### INFORMATION SHOWN

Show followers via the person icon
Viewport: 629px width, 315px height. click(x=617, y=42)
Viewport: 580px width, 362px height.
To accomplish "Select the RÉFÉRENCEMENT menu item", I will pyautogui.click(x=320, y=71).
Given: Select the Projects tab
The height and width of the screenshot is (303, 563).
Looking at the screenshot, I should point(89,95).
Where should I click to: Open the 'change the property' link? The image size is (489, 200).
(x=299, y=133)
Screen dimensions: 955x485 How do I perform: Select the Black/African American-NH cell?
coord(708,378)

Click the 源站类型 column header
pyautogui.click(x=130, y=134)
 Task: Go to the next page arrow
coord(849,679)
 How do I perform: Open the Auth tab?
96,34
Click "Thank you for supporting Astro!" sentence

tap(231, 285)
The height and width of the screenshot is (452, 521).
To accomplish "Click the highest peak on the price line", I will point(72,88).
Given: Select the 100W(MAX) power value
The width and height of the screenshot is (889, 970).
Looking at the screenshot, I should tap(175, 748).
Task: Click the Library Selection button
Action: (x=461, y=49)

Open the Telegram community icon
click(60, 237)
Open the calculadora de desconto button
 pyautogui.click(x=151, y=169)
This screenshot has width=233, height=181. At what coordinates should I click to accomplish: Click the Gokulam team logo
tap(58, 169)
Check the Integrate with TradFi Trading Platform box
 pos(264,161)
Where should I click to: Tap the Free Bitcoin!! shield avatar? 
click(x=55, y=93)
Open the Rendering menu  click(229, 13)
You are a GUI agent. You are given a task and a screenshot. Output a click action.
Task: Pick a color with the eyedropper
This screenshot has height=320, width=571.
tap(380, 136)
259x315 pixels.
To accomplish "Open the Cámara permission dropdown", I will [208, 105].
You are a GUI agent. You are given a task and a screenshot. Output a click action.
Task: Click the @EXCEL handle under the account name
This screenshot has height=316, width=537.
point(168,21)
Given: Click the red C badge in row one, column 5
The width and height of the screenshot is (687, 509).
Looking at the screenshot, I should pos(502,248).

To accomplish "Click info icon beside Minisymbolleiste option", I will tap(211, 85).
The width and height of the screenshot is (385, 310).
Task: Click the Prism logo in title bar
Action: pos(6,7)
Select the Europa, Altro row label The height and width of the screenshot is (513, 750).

######

▶ TASK TO CARRY OUT
Once every line above has been checked for the string "menu", give the number of matching lines and nothing more.

▶ ANSWER SECTION
2